Intracellular Biomacromolecular Delivery

Efficient intracellular delivery of proteins remains one of the most significant unmet challenges in therapeutic development. Proteins possess unparalleled specificity and functional diversity, enabling mechanisms of action that are inaccessible to small molecules. However, their clinical translation is severely limited by poor cellular entry, endosomal sequestration, and loss of biological activity during delivery. Existing carrier systems often rely on strong electrostatic complexation or membrane disruption, which can compromise protein structure, induce cytotoxicity, and exhibit limited generality across protein classes and cell types. As a result, most protein therapeutics remain restricted to extracellular targets, leaving a vast intracellular therapeutic space largely untapped.
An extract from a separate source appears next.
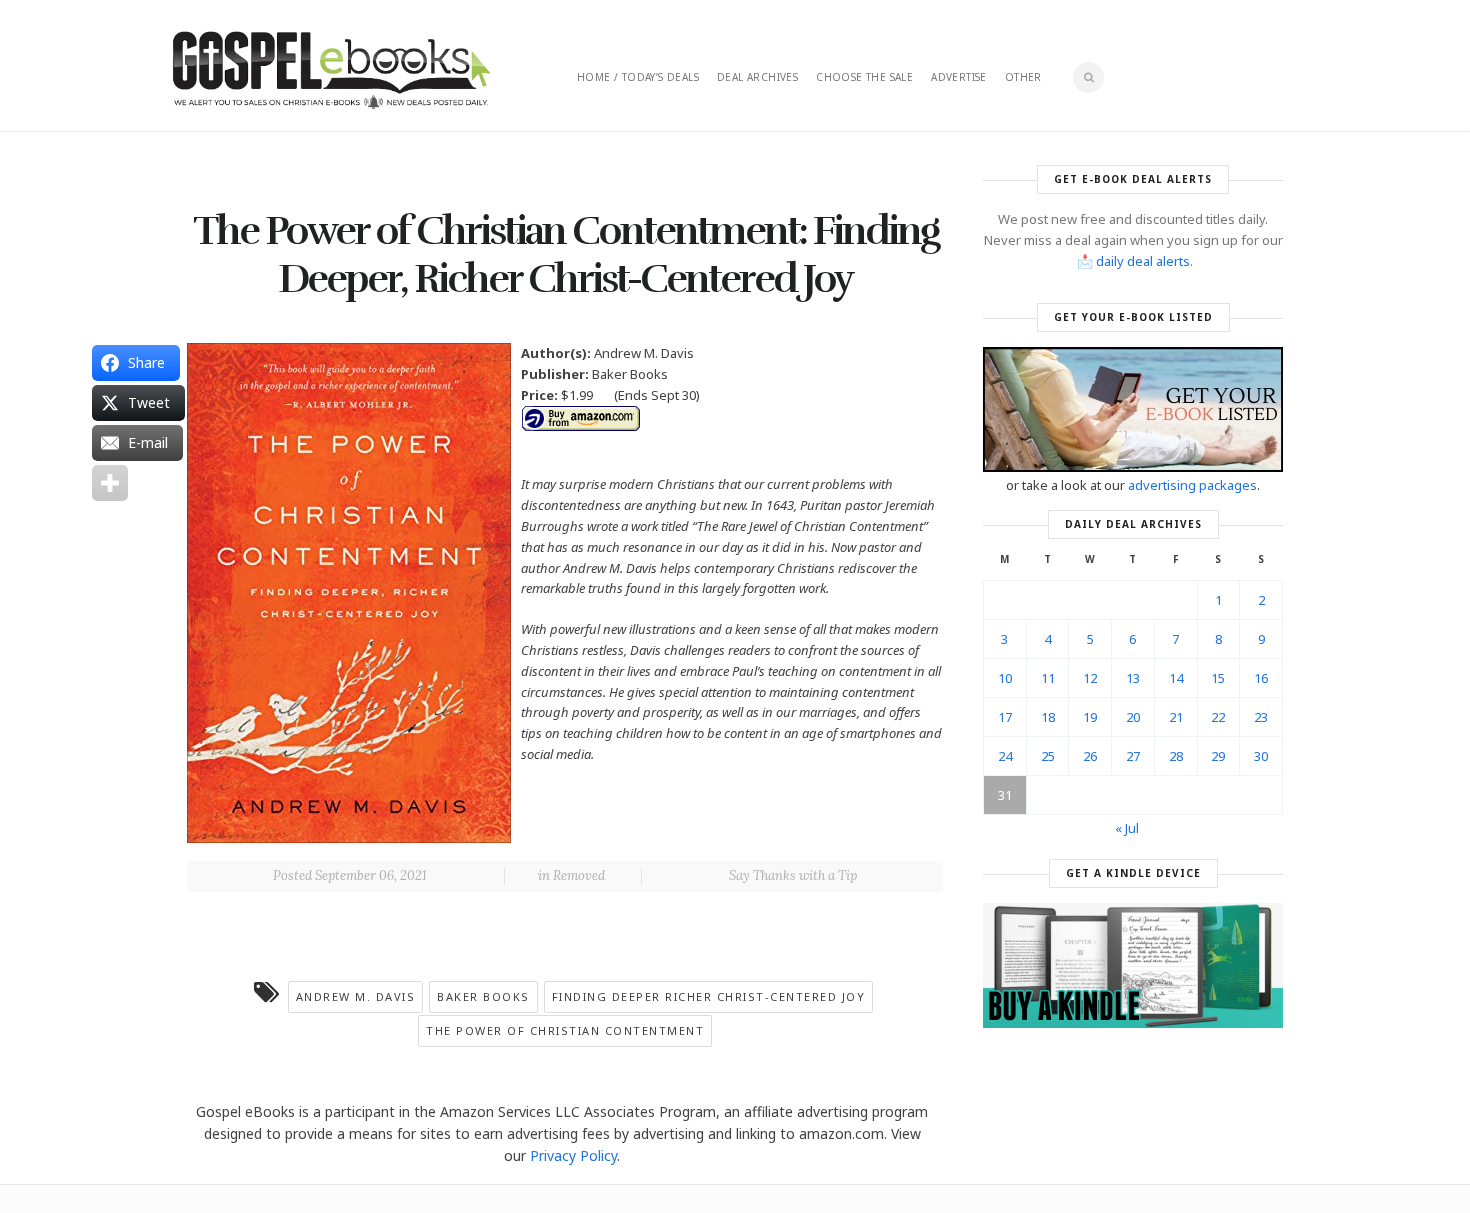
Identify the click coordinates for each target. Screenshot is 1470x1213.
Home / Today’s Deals (638, 77)
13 (1133, 678)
Our research addresses these limitations through the development of novel functional-group–driven delivery systems that enable efficient cellular entry while preserving protein function. We focus on the design and implementation of phenyl carbamoylated guanidine (PhCG) as a modular functional group that promotes intracellular access without relying on highly cationic or disruptive mechanisms.
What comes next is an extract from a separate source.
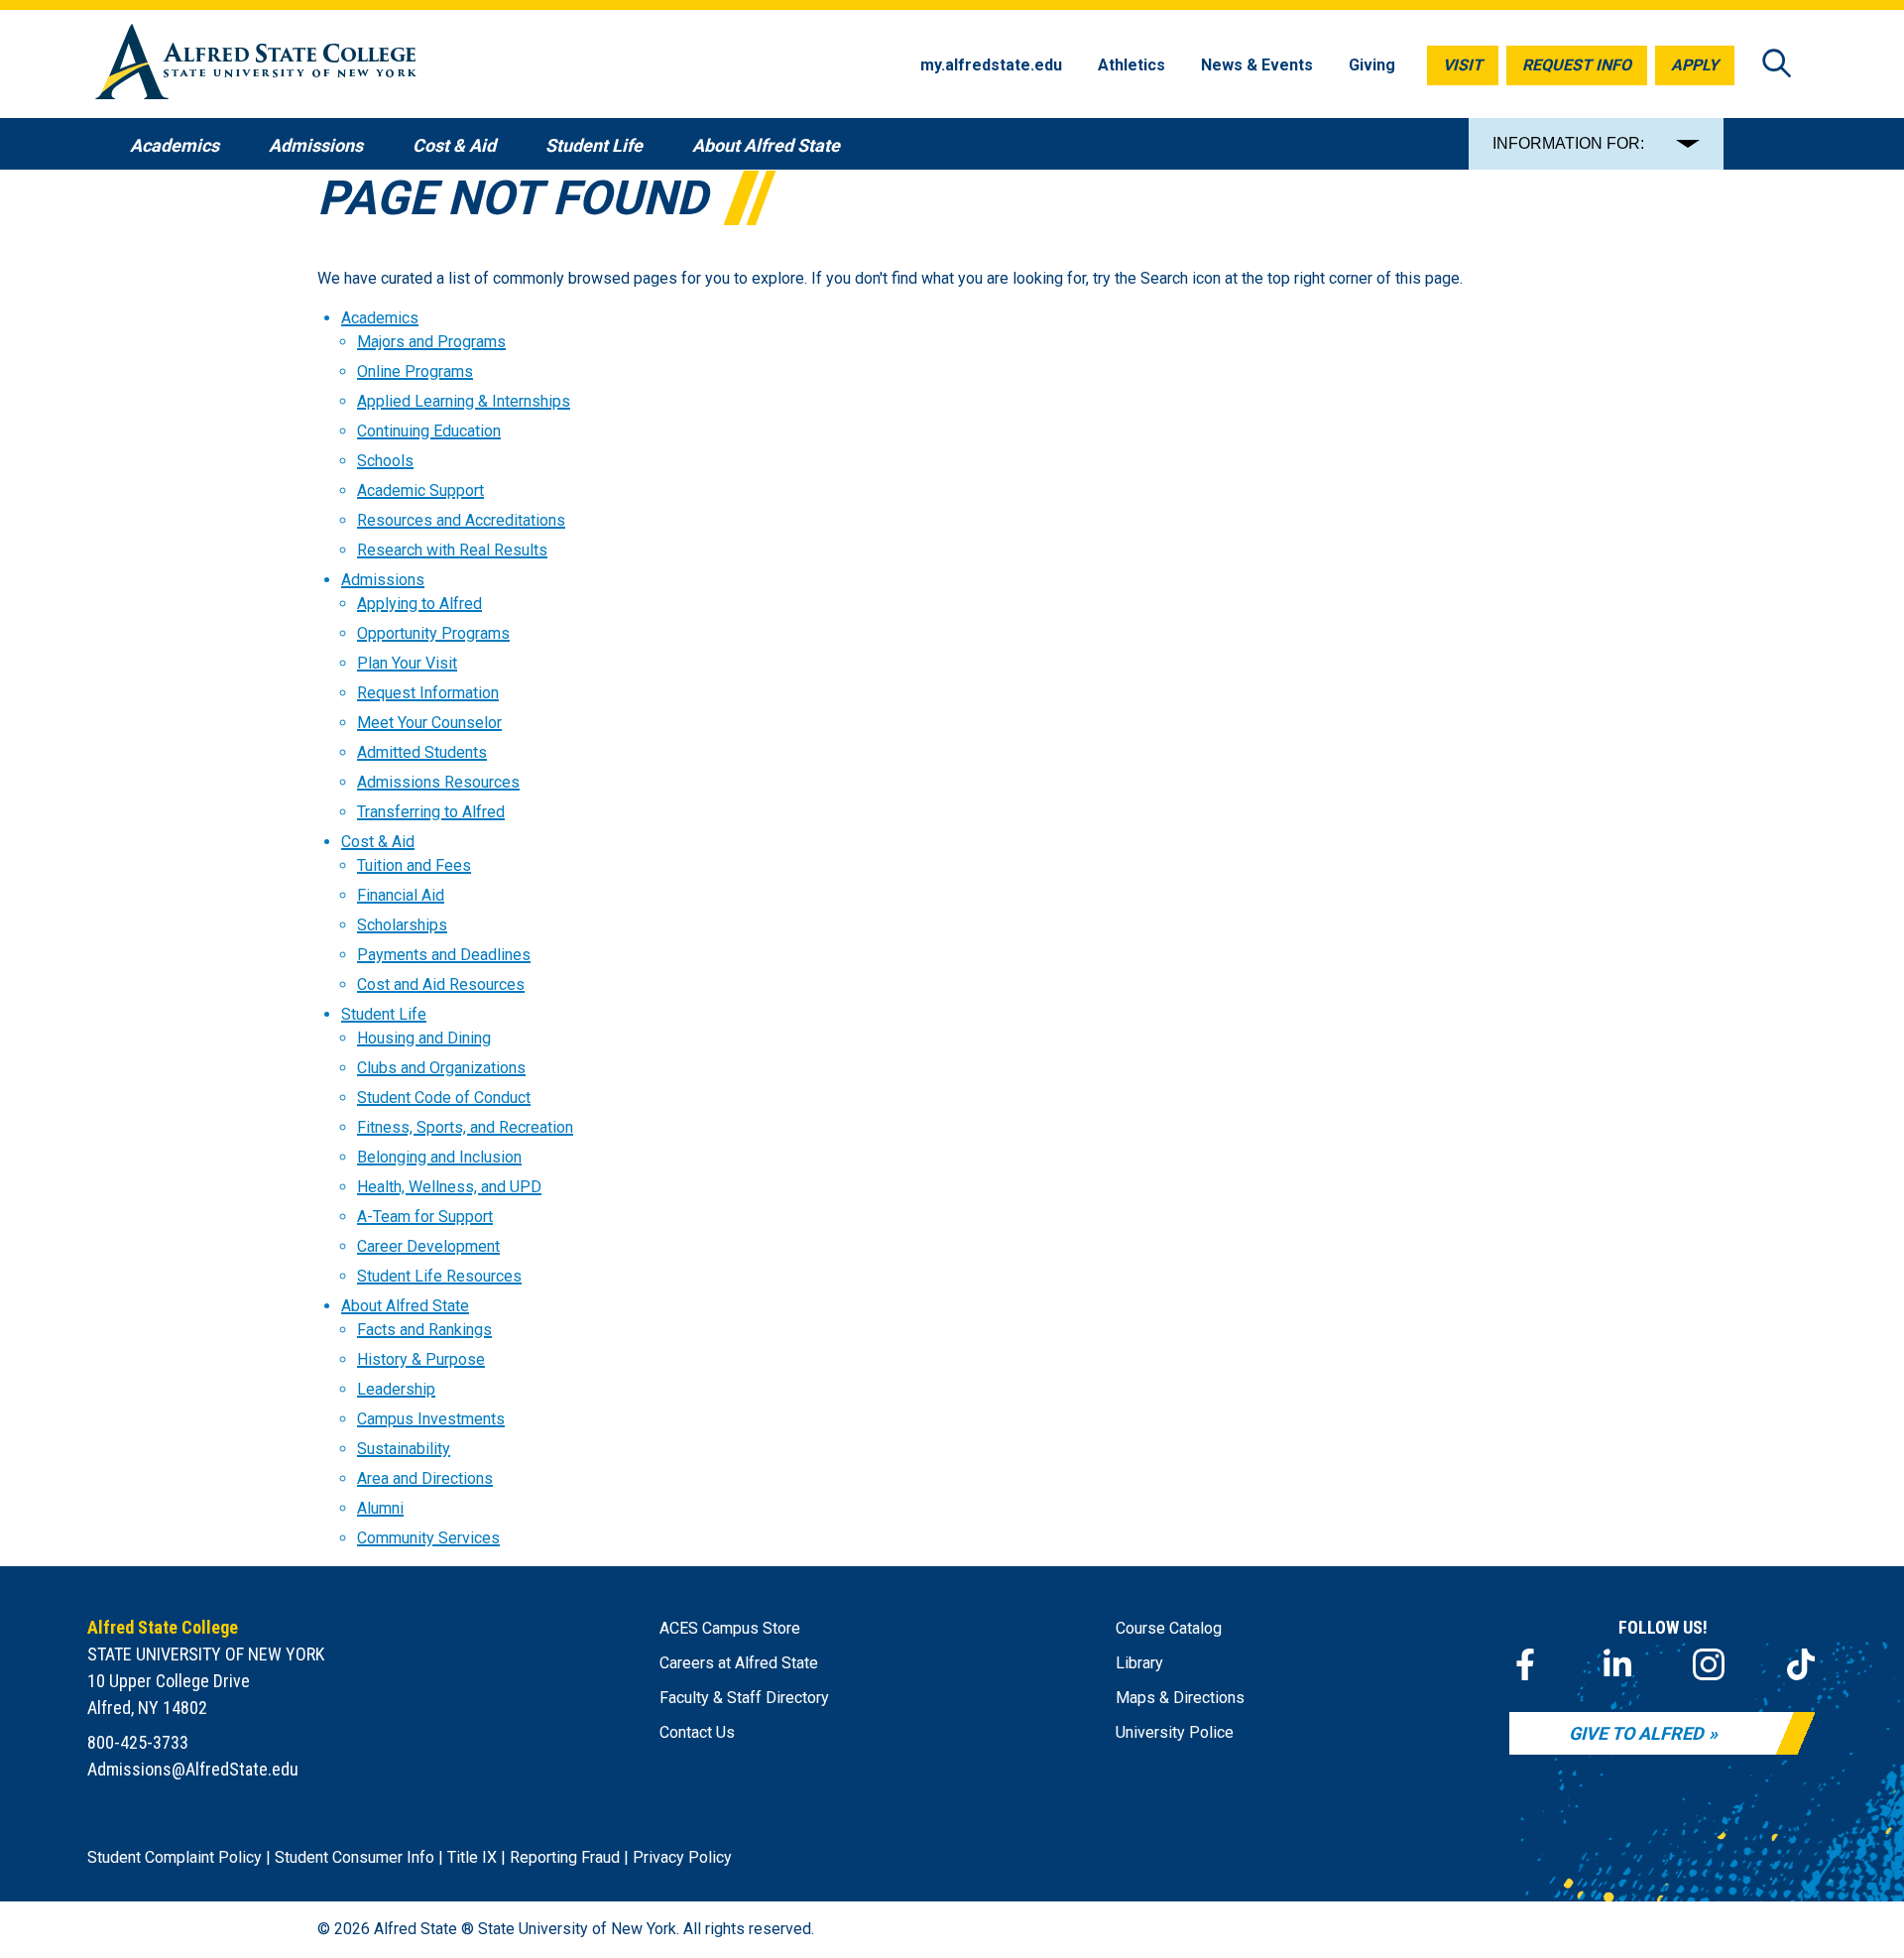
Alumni (380, 1508)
PhCG is uniquely suited for intracellular protein delivery due to the following key characteristics:

• Charge neutrality at physiological pH, reducing nonspecific electrostatic interactions and cytotoxicity
• Coplanar molecular geometry, enabling directional hydrogen bonding and favorable membrane interactions
• Balanced hydrophobic–hydrogen bonding character, facilitating membrane association without permanent disruption

To elucidate how polymer architecture influences intracellular delivery efficiency, we systematically integrate PhCG into chemically distinct polymer backbones, including polynorbornene, conjugated polymers, and ε-polylysine. This comparative framework allows us to decouple the roles of functional-group chemistry and polymer scaffold in governing protein complexation, cellular entry pathways, and intracellular fate, ultimately establishing structure–function relationships that guide the rational design of next-generation intracellular protein delivery systems.